**Dataset entries**
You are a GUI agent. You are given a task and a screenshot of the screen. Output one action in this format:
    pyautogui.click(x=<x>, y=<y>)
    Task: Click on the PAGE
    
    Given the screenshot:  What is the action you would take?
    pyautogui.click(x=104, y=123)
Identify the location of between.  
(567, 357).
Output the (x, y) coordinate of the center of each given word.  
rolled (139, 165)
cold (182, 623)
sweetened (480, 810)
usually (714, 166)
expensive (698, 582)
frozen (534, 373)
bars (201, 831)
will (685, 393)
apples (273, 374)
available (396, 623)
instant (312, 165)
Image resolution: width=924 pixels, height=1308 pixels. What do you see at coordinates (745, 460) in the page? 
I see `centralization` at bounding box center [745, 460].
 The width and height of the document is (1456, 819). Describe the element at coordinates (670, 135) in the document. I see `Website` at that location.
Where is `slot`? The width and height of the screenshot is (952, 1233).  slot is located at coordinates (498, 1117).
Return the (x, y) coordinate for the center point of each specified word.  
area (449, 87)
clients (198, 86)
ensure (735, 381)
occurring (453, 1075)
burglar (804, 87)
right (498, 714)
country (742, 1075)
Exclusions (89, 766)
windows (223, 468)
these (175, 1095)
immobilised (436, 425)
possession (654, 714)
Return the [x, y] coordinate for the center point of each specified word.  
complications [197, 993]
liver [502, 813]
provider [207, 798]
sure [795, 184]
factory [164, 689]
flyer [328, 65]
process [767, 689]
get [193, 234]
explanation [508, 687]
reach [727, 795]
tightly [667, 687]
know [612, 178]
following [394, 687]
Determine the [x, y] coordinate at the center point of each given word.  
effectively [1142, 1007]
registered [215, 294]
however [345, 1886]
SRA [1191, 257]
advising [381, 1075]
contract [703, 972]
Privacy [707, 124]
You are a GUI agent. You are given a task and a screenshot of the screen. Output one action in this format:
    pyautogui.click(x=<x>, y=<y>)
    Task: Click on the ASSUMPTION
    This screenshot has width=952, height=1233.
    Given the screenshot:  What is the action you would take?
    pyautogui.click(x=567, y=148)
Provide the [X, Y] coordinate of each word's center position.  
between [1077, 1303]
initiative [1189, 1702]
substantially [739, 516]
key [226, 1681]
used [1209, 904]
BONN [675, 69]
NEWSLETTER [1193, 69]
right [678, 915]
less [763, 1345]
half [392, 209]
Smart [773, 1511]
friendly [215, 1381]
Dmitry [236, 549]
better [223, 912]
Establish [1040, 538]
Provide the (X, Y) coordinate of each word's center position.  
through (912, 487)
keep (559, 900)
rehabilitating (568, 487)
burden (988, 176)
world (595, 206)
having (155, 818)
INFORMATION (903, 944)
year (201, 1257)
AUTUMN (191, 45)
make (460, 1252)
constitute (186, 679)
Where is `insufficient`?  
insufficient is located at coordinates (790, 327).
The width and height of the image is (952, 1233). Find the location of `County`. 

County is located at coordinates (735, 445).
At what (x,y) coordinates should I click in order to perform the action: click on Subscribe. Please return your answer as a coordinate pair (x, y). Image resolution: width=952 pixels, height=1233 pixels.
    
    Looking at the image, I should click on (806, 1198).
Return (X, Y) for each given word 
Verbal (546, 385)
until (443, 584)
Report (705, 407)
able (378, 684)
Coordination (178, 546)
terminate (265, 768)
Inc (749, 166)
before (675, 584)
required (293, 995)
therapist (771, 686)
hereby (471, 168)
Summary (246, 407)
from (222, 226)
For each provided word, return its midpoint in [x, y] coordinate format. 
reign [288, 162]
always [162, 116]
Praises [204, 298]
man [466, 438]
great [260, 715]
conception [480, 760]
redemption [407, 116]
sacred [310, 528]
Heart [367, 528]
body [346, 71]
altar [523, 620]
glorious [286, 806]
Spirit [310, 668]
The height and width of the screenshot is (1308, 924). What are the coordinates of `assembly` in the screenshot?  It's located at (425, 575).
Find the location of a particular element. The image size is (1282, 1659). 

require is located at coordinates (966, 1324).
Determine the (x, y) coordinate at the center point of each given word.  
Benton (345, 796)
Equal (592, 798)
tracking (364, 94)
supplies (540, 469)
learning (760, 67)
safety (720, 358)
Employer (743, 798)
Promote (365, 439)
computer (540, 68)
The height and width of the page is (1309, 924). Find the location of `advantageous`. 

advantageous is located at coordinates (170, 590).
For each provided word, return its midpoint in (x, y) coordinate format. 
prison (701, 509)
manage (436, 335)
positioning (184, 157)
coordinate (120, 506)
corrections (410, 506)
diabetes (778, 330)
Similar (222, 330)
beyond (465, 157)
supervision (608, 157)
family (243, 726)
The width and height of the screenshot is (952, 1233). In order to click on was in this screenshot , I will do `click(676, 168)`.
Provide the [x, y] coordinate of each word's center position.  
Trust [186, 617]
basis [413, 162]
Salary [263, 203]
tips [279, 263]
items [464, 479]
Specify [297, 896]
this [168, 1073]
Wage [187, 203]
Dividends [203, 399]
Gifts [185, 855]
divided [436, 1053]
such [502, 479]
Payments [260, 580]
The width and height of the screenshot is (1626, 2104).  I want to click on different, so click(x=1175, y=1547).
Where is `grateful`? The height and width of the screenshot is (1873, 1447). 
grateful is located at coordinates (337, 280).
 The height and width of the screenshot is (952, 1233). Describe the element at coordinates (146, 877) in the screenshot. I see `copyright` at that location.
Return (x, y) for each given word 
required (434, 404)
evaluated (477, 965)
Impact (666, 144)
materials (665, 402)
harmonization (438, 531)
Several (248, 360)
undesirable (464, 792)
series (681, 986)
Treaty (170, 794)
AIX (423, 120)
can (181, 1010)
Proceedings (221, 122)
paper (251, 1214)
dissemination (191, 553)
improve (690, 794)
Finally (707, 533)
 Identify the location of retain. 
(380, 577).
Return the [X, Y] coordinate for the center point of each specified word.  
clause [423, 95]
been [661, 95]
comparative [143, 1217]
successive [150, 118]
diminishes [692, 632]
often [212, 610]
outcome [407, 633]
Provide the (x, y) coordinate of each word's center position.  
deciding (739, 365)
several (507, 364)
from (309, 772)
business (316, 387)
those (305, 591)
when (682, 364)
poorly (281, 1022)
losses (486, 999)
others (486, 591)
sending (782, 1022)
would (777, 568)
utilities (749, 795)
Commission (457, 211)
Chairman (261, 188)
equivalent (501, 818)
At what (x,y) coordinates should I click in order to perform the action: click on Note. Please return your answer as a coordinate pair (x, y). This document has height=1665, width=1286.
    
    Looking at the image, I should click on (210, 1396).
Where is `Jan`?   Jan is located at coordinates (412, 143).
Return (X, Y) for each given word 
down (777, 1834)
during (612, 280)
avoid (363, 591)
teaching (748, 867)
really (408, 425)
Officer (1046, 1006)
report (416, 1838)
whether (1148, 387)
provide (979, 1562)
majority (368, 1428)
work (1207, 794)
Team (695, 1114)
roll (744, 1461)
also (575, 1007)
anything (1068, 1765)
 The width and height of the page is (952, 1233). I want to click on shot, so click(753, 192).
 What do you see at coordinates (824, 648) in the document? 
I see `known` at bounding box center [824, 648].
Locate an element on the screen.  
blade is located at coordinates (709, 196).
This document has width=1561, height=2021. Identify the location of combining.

**To be done**
From the records above, extract the lines starting with the one that contains "The width and height of the screenshot is (1626, 2104)." and continuing through the one that contains "required (434, 404)", and reproduce them word for word.

**Result below**
The width and height of the screenshot is (1626, 2104).  I want to click on different, so click(x=1175, y=1547).
Where is `grateful`? The height and width of the screenshot is (1873, 1447). 
grateful is located at coordinates (337, 280).
 The height and width of the screenshot is (952, 1233). Describe the element at coordinates (146, 877) in the screenshot. I see `copyright` at that location.
Return (x, y) for each given word 
required (434, 404)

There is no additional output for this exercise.